A portaria foi publicada no Diário Oficial da União (DOU) desta sexta-feira (24/01/2020). A determinação é da Secretaria Especial de Previdência e Trabalho do Ministério da Economia.

“Até que seja normalizado o fluxo de recursos administrativos entre o CRPS, o INSS e a Perícia Médica Federal, para fins de viabilizar a celeridade dos julgamentos, faculta-se aos Presidentes das Juntas de Recurso e Câmaras de Julgamento do CRPS procederem a redistribuição de recursos pendentes de análise entre os Conselheiros integrantes das respectivas Unidades Julgadoras”, destaca o texto.

Reprodução/DOU

A mudança leva em consideração “os inúmeros mandados de segurança que têm sido impetrados em desfavor do CRPS” e a falha ligada ao Dataprev, que ainda não conseguiu atualizar o sistema do INSS com as regras da reforma da Previdência.

Segundo o governo federal, há “expressivo número de requerimentos administrativos aguardando análise”. O número se aproxima de 2 milhões de pedidos.

Somente o número de recursos administrativos parados no CRPS aguardando o cumprimento de diligências pelo INSS gira em torno de 120 mil, o que representa 80% da demanda do conselho.

Essa é mais uma medida do governo federal para tentar zerar a fila de espera para análise. Além disso, o Ministério da Economia remanejou servidores de outros órgãos para o INSS e convocou militares para reforçar a equipe de analistas.

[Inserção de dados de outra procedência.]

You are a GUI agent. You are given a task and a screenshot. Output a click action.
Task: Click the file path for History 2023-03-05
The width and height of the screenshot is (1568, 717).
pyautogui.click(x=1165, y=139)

Somado a isso, o vice-presidente da República, Hamilton Mourão (PRTB), por ora atuando como presidente interino, publicou portaria permitindo o trabalho voluntário de militares da reserva para auxiliar no processo.

A quantidade de análises a serem feitas tem preocupado o alto escalão do órgão. A legislação prevê que nenhum segurado deve esperar mais do que 45 dias para ter o pedido de benefício analisado pelo INSS. Hoje, o prazo supera 120 dias. O governo espera resolver os problemas em seis meses.

Versão oficial
O INSS não comentou o caso. O Ministério da Economia classificou a mudança como “meramente administrativa”. “A portaria somente define que a atribuição de registrar em sistema acórdãos de recursos feitos à perícia médica é do INSS”, explica o texto.

A pasta completa. “Isso ocorreu por causa da saída da perícia do INSS. Quando a perícia era no instituto, a Dirsat (Diretoria de Saúde do Trabalhador – diretoria da perícia médica) tinha essa atribuição. Agora que existe a Perícia Médica Federal no Ministério da Economia, essa atribuição ficou a cargo do INSS. O processo recursal continua o mesmo”, frisa a nota.

Judicialização
A Associação dos Juízes Federais do Brasil (Ajufe) divulgou uma nota que manifesta preocupação com o aumento das demandas judiciais relacionadas à fila do INSS.

“A Justiça Federal observa o aumento diário no recebimento de mandados de segurança impetrados contra Gerentes Executivos do INSS, com o objetivo de concluir processos concessórios e revisórios de benefícios previdenciários, o que gera sobrecarga não só no Judiciário mas também no Ministério Público Federal”, destaca trecho do texto.

Segundo a associação, “já se previa, com a aprovação da reforma da Previdência, a necessidade de incremento na estrutura administrativa do INSS para suprir um crescimento da demanda”. “Desde o ano passado, os segurados vêm enfrentando demora excessiva na análise dos requerimentos de benefícios previdenciários”, finaliza.